3. En premier lieu, les dispositions mentionnées ci-dessus de l'article 5.1.3 de la décision règlementaire du 20 juillet 2015 subordonnent l'éligibilité de l'aide attribuée à la restructuration du vignoble pour l'arrachage d'une vigne non palissée et la replantation d'une vigne palissée à la double condition que le contrôle des vignes à arracher soit effectué sur place et que l'état des vignes permette le constat de l'absence de palissage. D'une part, en instituant cette condition, le directeur général de FranceAgriMer n'a pas excédé les limites de l'habilitation qu'il tenait, non pas de l'arrêté du ministre de l'agriculture et de la pêche du 26 mai 2009, mais de l'article 1er du décret du Premier ministre n° 2013-172 du 25 février 2013, qui lui a confié le soin de déterminer les conditions d'éligibilité aux aides au secteur viticole pour les exercices financiers 2014 à 2018. D'autre part, la décision critiquée de FranceAgriMer du 28 mai 2018 n'est donc pas dépourvue de base légale. Par suite, les moyens tirés de l'illégalité de la condition prévue à l'article 5.1.3 de la décision réglementaire et, par voie de conséquence, de l'absence de fondement légal à la décision critiquée du 28 mai 2018 doivent être écartés.

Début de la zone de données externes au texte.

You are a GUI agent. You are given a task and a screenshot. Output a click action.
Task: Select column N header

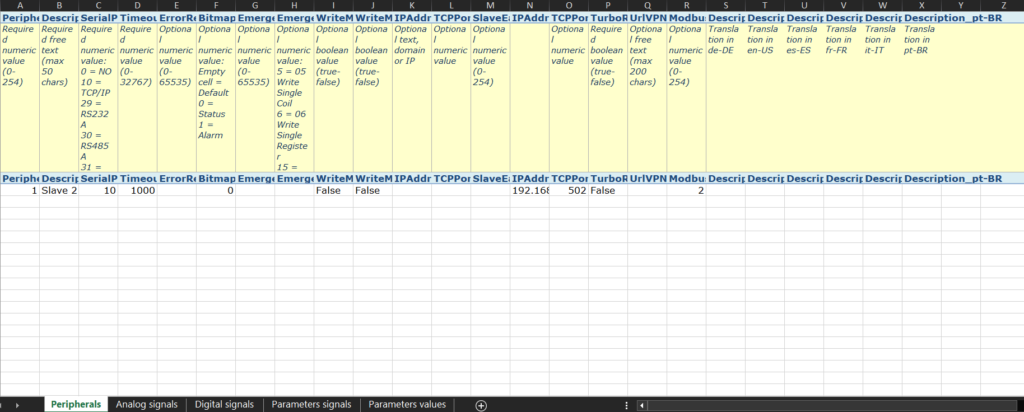coord(529,5)
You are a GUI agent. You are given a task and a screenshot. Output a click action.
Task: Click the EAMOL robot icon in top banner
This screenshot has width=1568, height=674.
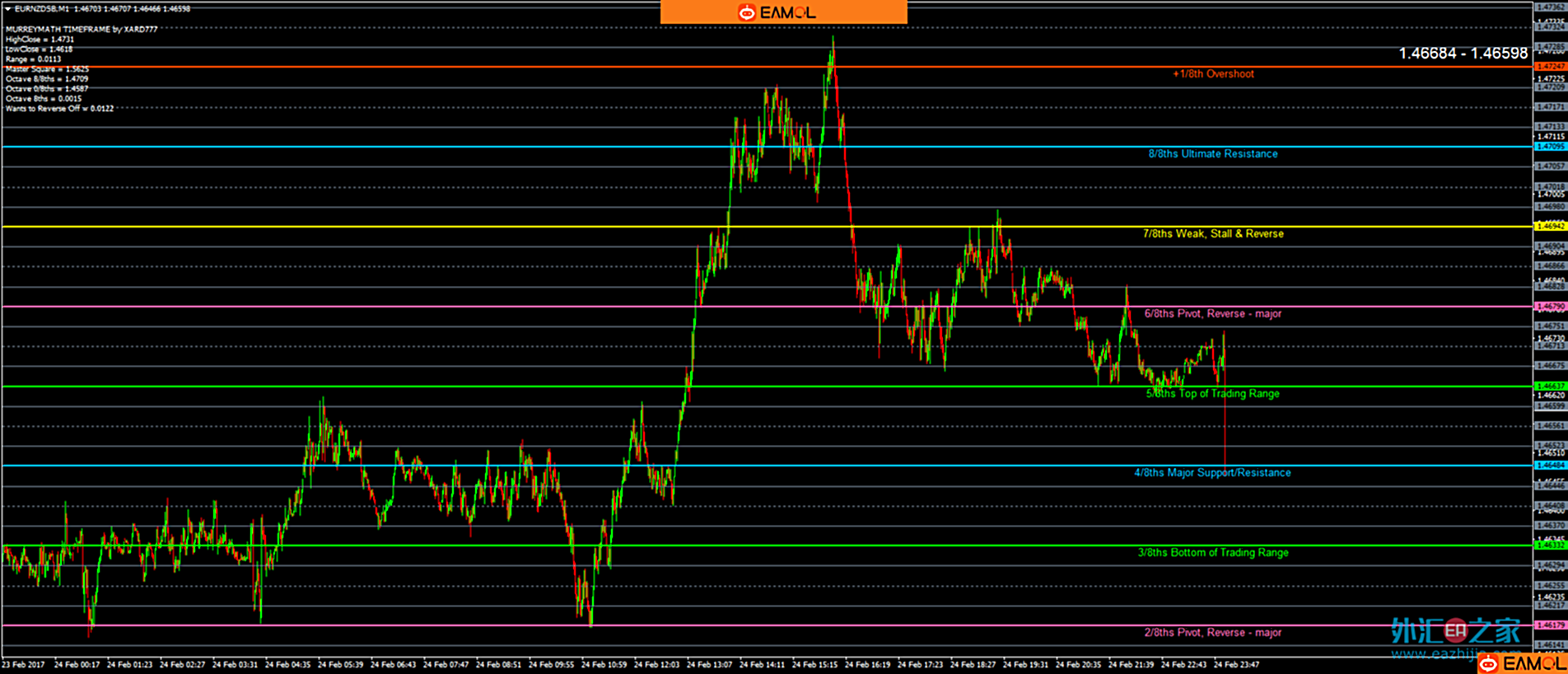click(x=746, y=12)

4. En second lieu, il est constant que l'absence de palissage de la vigne plantée sur la parcelle D située à Rivesaltes n'a pas été contrôlée sur place avant son arrachage en 2012. Par suite, FranceAgriMer n'a pas entaché sa décision d'illégalité en rejetant, pour ce motif, la demande d'aide de la société B A. En tout état de cause, cette décision n'est pas davantage entachée d'erreur de fait ou d'erreur manifeste dans l'appréciation de la situation dès lors que les photographies produites par les requérants et présentées comme issues de " Google Maps " et datant de 2008 et 2009 ne permettent pas d'attester de l'absence de palissage de la vigne arrachée en 2012 sur cette parcelle.

5. Il résulte de tout ce qui précède que la société B A et M. B ne sont pas fondés à soutenir que c'est à tort que par le jugement attaqué le tribunal administratif de Montpellier a rejeté leur demande.

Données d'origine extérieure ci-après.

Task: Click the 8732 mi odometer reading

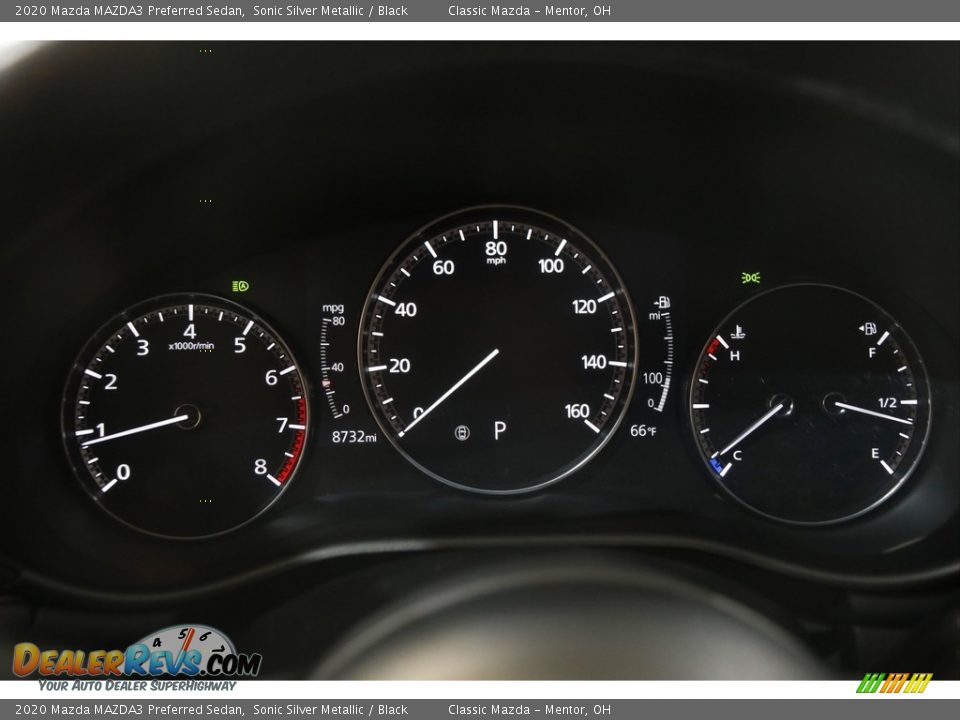Action: click(354, 437)
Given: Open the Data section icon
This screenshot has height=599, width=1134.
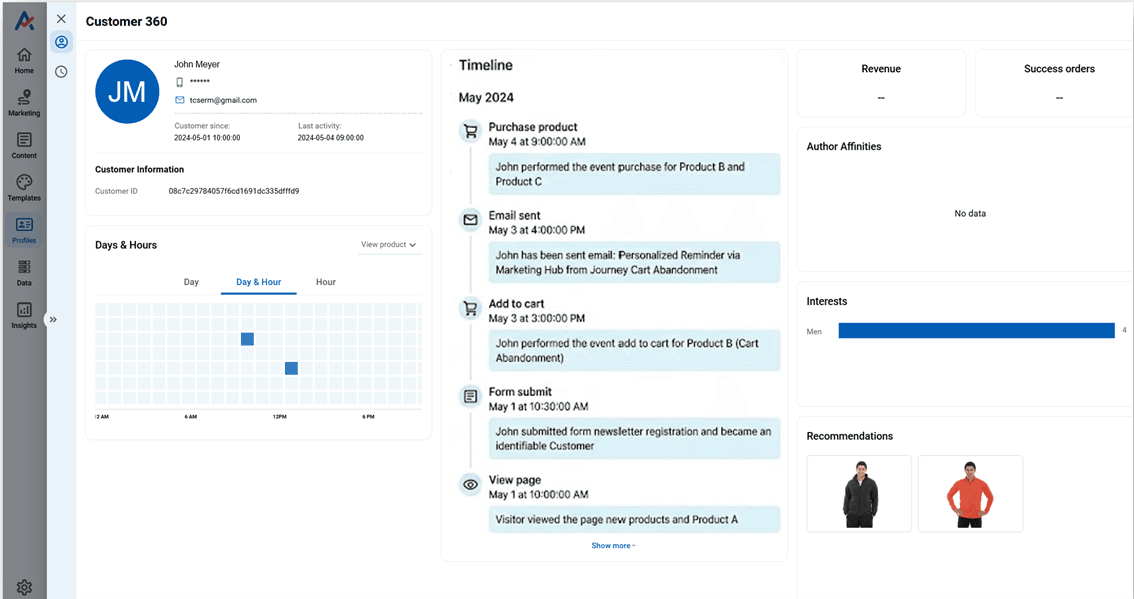Looking at the screenshot, I should click(x=24, y=271).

Sur les frais liés au litige :

6. Il y a lieu, dans les circonstances de l'espèce, en application des dispositions de l'article L. 761-1 du code de justice administrative, de mettre à la charge de la société B A et de M. B, le versement à FranceAgriMer d'une somme de 1 500 euros au titre des frais exposés à l'occasion du litige.

D E C I D E :

Article 1er : La requête de la société B A et de M. B est rejetée.

Article 2 : La société B A et M. B verseront une somme de 1 500 euros à FranceAgriMer sur le fondement de l'article L. 761-1 du code de justice administrative.

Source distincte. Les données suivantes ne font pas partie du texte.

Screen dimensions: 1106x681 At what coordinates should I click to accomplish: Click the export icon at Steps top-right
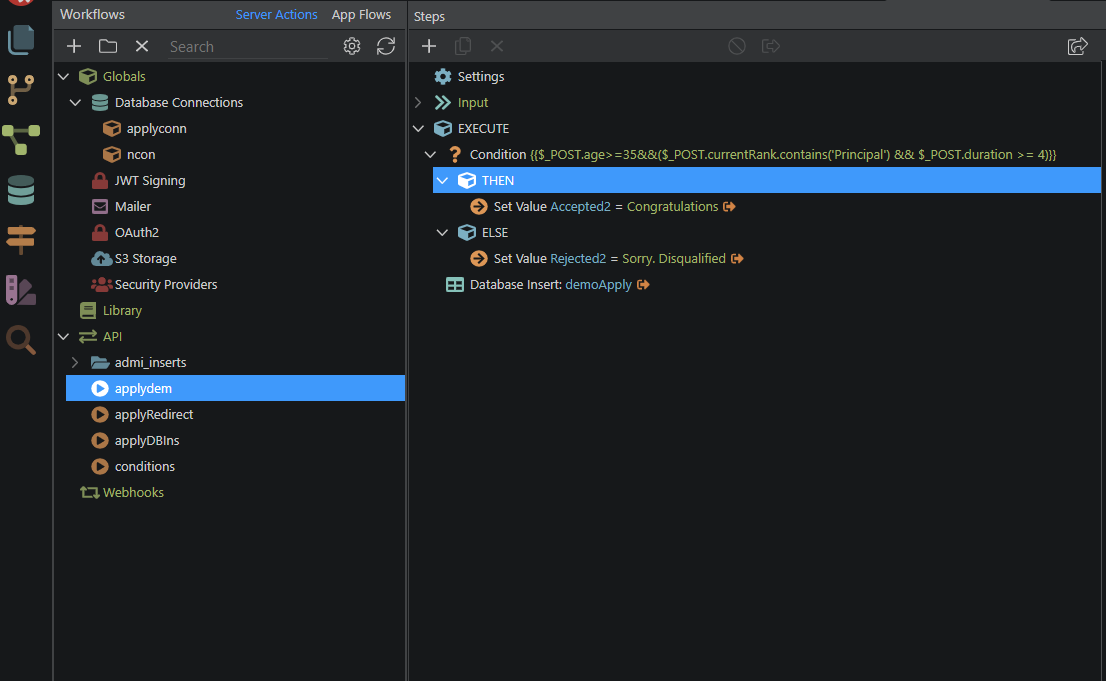pos(1077,46)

Article 3 : Le présent jugement sera notifié à la société B A, à M. A B et à l'établissement national des produits de l'agriculture et de la mer (FranceAgriMer).

Délibéré après l'audience du 1er décembre 2022, à laquelle siégeaient :

M. Barthez, président,

M. Lafon, président assesseur,

Mme Restino, première conseillère.

Rendu public par mise à disposition au greffe le 29 décembre 2022.

La rapporteure,

V. Restino

Le président,

A. Barthez Le greffier,

F. Kinach

La République mande et ordonne au ministre de l'agriculture et de la souveraineté alimentaire en ce qui le concerne ou à tous commissaires de justice à ce requis en ce qui concerne les voies de droit commun contre les parties privées, de pourvoir à l'exécution de la présente décision.